GleichstellungMännlicher EZB-Kandidat scheitert im EU-Parlament

Das EZB-Direktorium besteht nur aus Männern. Das will das EU-Parlament ändern und hat deshalb den Luxemburger Yves Mersch als Mitglied abgelehnt. von afp und dapd

Der Chef der Luxemburger Notenbank, Yves Mersch

Der Chef der Luxemburger Notenbank, Yves Mersch  |  © Patrick Hertzog/AFP/Getty Images

Das EU-Parlament hat die Ernennung des Luxemburger Notenbankchefs Yves Mersch als Mitglied des Direktoriums der Europäischen Zentralbank (EZB) abgelehnt. In der Plenumsabstimmung votierten 325 Abgeordnete gegen den Luxemburger, 300 stimmten für ihn, 49 Abgeordnete enthielten sich.

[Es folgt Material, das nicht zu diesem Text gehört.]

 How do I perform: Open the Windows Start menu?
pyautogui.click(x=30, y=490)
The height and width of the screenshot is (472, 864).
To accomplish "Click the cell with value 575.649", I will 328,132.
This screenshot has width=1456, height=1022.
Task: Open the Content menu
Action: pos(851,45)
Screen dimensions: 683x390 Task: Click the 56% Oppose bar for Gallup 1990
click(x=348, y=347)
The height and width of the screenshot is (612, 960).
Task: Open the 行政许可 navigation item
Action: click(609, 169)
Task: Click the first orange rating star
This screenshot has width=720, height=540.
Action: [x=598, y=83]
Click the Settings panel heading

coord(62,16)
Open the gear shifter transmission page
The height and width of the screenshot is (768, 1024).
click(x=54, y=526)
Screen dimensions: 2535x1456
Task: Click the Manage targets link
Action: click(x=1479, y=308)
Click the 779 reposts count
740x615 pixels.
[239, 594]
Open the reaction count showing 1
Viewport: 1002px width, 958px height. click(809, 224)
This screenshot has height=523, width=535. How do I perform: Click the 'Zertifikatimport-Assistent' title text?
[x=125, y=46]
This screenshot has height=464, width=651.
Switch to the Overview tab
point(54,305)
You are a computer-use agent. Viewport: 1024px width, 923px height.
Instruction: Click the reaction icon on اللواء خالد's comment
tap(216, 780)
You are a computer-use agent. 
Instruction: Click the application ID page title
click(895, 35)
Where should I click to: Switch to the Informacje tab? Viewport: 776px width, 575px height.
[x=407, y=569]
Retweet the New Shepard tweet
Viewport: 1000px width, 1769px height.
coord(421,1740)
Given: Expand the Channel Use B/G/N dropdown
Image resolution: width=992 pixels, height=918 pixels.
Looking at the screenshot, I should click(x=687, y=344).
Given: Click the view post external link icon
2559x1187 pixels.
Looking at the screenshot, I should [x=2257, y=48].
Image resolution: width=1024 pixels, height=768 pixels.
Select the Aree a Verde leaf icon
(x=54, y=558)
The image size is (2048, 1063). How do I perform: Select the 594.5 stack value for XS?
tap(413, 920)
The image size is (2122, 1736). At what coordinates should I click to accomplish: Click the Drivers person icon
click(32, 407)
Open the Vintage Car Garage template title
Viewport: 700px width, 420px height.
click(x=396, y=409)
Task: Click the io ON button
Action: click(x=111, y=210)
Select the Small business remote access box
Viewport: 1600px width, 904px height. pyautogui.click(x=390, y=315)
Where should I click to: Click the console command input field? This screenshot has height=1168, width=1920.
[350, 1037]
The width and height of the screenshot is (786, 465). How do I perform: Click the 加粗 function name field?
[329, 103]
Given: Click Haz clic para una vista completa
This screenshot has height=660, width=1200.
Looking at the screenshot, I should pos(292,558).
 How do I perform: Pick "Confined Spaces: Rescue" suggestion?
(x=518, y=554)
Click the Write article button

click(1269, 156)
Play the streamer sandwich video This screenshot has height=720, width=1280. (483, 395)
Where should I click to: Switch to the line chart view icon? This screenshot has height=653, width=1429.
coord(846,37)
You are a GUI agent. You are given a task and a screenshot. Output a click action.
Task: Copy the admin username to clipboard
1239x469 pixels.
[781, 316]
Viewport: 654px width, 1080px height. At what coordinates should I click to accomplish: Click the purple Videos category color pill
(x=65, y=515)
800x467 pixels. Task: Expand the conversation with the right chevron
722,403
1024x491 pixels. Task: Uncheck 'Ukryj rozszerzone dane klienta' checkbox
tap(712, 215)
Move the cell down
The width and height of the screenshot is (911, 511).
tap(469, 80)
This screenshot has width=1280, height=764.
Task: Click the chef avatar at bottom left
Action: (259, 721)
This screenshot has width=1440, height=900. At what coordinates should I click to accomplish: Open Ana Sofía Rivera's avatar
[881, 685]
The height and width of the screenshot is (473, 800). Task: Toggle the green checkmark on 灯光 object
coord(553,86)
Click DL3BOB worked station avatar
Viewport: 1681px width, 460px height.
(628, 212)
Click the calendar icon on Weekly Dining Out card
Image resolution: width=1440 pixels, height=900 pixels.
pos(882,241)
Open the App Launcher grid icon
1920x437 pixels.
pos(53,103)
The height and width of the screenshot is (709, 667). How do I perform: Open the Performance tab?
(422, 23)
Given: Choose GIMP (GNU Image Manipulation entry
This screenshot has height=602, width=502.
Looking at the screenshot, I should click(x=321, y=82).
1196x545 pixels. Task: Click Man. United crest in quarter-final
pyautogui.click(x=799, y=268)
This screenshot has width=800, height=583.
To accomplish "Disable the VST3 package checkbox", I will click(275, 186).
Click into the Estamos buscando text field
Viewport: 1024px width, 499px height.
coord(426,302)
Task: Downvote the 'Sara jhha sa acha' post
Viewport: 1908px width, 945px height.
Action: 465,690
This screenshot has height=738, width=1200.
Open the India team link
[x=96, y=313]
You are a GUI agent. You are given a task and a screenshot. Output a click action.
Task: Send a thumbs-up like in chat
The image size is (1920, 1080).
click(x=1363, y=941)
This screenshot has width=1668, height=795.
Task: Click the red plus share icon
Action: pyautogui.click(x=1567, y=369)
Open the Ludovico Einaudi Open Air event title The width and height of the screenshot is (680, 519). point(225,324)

Mit ihren Nein-Stimmen protestierten die Volksvertreter dagegen, dass die Regierungschefs keine Frau für das EZB-Spitzenamt nominiert hatten . In dem sechsköpfigen EZB-Direktorium sitzen ausschließlich Männer. Zweifel an Merschs fachlicher Kompetenz gab es keine.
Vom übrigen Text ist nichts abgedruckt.